Using the entries that follow, report how many lines contain the word "card". Only the number is wanted.
┌──
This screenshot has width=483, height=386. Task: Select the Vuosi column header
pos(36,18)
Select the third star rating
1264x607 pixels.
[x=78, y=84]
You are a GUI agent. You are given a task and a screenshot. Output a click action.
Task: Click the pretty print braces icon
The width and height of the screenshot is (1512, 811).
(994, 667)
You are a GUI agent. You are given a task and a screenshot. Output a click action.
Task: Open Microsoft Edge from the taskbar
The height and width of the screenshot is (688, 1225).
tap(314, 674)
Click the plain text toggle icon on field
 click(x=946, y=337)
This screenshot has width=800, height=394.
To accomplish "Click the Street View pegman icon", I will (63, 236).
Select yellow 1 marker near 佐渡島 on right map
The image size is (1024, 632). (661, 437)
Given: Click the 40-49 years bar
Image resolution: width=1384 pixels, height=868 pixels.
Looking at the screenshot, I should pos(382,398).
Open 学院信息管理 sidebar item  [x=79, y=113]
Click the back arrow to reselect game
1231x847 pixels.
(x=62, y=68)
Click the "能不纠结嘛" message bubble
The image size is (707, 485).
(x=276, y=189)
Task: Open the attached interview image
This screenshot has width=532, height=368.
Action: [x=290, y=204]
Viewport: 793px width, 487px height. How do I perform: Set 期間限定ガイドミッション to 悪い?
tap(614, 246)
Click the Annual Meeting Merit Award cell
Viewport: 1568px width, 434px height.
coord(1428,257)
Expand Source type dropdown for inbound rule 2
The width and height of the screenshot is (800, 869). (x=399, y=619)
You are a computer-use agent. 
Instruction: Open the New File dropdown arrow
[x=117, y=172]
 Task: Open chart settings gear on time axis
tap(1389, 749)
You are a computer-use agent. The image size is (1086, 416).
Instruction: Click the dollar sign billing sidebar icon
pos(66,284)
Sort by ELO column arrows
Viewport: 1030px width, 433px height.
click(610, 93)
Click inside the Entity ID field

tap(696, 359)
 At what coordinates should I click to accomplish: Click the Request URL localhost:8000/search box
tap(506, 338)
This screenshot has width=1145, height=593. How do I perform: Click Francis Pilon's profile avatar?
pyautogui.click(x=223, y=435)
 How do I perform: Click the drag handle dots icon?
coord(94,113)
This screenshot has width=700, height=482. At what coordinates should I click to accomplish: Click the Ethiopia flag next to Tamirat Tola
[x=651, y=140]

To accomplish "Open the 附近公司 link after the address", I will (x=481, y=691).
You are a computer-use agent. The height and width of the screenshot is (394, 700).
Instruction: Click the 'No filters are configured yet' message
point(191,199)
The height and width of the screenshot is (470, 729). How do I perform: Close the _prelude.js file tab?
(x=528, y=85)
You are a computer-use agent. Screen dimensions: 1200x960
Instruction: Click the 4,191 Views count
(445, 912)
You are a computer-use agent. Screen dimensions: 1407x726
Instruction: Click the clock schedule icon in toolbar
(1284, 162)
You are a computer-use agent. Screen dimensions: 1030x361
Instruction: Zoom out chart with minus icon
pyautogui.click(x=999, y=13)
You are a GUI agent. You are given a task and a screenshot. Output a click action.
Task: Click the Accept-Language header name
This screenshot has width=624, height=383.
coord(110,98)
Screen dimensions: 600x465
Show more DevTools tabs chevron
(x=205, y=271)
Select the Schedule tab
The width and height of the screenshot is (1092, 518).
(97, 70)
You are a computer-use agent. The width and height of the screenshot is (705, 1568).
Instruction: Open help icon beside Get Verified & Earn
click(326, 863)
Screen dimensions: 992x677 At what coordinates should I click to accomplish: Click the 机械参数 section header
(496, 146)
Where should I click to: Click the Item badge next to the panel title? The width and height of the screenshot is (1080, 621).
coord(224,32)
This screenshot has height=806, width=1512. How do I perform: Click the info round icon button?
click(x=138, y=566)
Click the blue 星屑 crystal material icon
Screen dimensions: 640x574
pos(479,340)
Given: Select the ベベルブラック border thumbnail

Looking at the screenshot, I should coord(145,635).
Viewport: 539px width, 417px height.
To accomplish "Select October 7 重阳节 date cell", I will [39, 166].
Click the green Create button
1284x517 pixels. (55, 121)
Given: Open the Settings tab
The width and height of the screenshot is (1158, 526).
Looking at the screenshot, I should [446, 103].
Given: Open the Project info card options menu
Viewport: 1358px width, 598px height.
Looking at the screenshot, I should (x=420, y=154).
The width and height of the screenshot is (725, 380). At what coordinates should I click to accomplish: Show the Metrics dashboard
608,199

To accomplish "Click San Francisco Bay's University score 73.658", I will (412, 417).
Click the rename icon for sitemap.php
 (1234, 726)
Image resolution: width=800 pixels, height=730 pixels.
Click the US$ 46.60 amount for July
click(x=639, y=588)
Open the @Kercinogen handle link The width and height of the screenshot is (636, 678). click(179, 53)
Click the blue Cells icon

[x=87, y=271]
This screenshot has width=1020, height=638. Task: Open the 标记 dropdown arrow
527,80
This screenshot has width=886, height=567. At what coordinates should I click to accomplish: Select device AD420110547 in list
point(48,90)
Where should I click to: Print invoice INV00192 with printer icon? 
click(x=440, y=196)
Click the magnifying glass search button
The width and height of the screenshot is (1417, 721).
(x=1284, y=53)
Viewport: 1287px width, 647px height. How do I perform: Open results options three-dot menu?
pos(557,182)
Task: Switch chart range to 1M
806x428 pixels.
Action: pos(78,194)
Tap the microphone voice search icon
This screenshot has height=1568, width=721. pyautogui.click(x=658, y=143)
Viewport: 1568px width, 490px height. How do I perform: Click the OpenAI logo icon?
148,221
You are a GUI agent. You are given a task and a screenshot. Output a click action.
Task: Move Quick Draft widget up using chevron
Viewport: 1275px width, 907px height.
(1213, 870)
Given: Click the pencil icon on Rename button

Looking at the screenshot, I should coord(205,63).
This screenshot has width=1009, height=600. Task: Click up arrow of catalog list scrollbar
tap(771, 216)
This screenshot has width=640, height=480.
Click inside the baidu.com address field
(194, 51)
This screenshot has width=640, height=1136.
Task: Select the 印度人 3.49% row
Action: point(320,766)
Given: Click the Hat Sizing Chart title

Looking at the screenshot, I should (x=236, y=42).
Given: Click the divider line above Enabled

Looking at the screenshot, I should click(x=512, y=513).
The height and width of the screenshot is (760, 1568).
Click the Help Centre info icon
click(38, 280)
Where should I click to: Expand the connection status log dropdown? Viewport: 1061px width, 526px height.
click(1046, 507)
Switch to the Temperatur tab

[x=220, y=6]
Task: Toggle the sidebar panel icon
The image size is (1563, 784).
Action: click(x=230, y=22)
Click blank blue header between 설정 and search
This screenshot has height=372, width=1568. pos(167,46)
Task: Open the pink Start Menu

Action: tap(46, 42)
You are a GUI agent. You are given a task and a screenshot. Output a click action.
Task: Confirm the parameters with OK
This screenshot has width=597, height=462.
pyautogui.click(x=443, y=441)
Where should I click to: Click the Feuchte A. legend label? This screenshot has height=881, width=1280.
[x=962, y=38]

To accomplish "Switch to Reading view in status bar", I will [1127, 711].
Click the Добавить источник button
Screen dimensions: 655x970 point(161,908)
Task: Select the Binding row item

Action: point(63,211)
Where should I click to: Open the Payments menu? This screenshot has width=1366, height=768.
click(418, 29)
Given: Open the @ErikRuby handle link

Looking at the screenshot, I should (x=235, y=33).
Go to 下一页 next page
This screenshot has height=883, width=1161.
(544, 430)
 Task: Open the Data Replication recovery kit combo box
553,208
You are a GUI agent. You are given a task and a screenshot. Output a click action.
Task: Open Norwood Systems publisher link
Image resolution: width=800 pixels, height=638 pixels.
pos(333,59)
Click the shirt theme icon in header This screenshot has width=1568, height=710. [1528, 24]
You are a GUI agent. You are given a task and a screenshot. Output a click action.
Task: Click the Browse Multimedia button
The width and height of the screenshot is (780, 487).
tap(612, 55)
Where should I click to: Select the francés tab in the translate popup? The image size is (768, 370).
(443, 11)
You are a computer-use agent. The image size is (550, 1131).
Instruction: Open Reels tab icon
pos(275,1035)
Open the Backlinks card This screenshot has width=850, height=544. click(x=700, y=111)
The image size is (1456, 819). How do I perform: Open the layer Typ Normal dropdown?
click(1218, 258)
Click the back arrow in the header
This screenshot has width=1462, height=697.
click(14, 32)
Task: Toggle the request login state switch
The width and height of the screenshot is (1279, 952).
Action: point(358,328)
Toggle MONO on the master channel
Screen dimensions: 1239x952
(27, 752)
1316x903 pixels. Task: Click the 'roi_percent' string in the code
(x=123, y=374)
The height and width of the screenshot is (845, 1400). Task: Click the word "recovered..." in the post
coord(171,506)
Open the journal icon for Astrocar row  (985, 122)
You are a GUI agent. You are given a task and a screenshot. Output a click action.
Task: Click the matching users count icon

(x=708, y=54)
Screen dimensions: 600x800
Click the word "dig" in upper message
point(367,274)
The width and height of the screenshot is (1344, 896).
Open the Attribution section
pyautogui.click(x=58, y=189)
└──
• _Written solution_:
2